#### [Work order]
From the summary of Concord Care Center of Cortland reviews below, copy the passage starting at "Care quality and" and ending at "are on duty.", changing "nurses" to "caregivers".

#### [Extract to read]
↓

Overall impression: Reviews for Concord Care Center of Cortland are highly polarized and indicate a facility with significant variation in resident experience. Several reviewers praise staff, leadership, dining, and the physical environment, while an almost equally large set of reviews describe serious clinical, safety, and cleanliness problems. The pattern suggests inconsistent performance across shifts, teams, or patient cohorts rather than uniformly positive or uniformly negative care.
Care quality and clinical concerns: A recurring theme in negative reviews is delayed or inadequate clinical attention. Multiple summaries allege nurses did not call doctors promptly, residents went without adequate nutrition for days, and some short stays ended in hospital readmission. There are reports of missed or unattended cancer-related appointments and other instances of neglect. These accounts raise red flags about clinical responsiveness, care coordination, and oversight. Conversely, other reviewers explicitly praise individual nurses and describe "quality care" and staff who treat residents like family. This contrast indicates care quality may depend heavily on which staff members are on duty.
Staff, management, and communication: Reviews show a split view of staff and leadership. Several reviewers singled out the administrator and the DON for praise (including a named positive mention of Diane Stetson), and some families expressed gratitude, saying staff went "the extra mile." At the same time, a significant number of reviews describe unprofessional or rude staff behavior and slow response times. Communication issues are frequent: poor phone access, families not being informed of critical changes (including a reported failure to notify family of a resident's death), HIPAA-related restrictions used as a barrier to family input, and general lack of apologies or updates after adverse events. There are also repeated complaints about an apparent administrative focus on insurance/Medicaid and related paperwork delays, which some reviewers feel interferes with timely care.
Facilities, cleanliness, and safety: Several reviews contain troubling, specific cleanliness complaints—stink bugs on windows, persistent foul odors, a visible fecal smudge left on the floor for days, garbage cans without liners, and dirty gloves left on the floor. These reports are serious because they bear on infection control, dignity, and resident safety. Yet other reviewers describe the building as clean and beautiful with scenic outdoor spaces. This stark divergence suggests inconsistent housekeeping and maintenance practices or variable inspection/enforcement across areas or shifts.
Dining and atmosphere: Dietary services receive relatively consistent praise in many reviews; meals are described as "amazing and delicious," and dietary staff are noted for going above and beyond. Multiple reviewers also described a family-oriented environment where staff treat residents like family and the facility can feel like home. These positive aspects are important strengths and may represent areas where the facility performs reliably well.

↑

#### [Provided information]
↓

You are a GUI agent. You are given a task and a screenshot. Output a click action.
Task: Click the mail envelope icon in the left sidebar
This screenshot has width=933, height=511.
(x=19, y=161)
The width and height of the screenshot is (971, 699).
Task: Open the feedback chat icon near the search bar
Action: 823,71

↑

#### [Response below]
Care quality and clinical concerns: A recurring theme in negative reviews is delayed or inadequate clinical attention. Multiple summaries allege caregivers did not call doctors promptly, residents went without adequate nutrition for days, and some short stays ended in hospital readmission. There are reports of missed or unattended cancer-related appointments and other instances of neglect. These accounts raise red flags about clinical responsiveness, care coordination, and oversight. Conversely, other reviewers explicitly praise individual caregivers and describe "quality care" and staff who treat residents like family. This contrast indicates care quality may depend heavily on which staff members are on duty.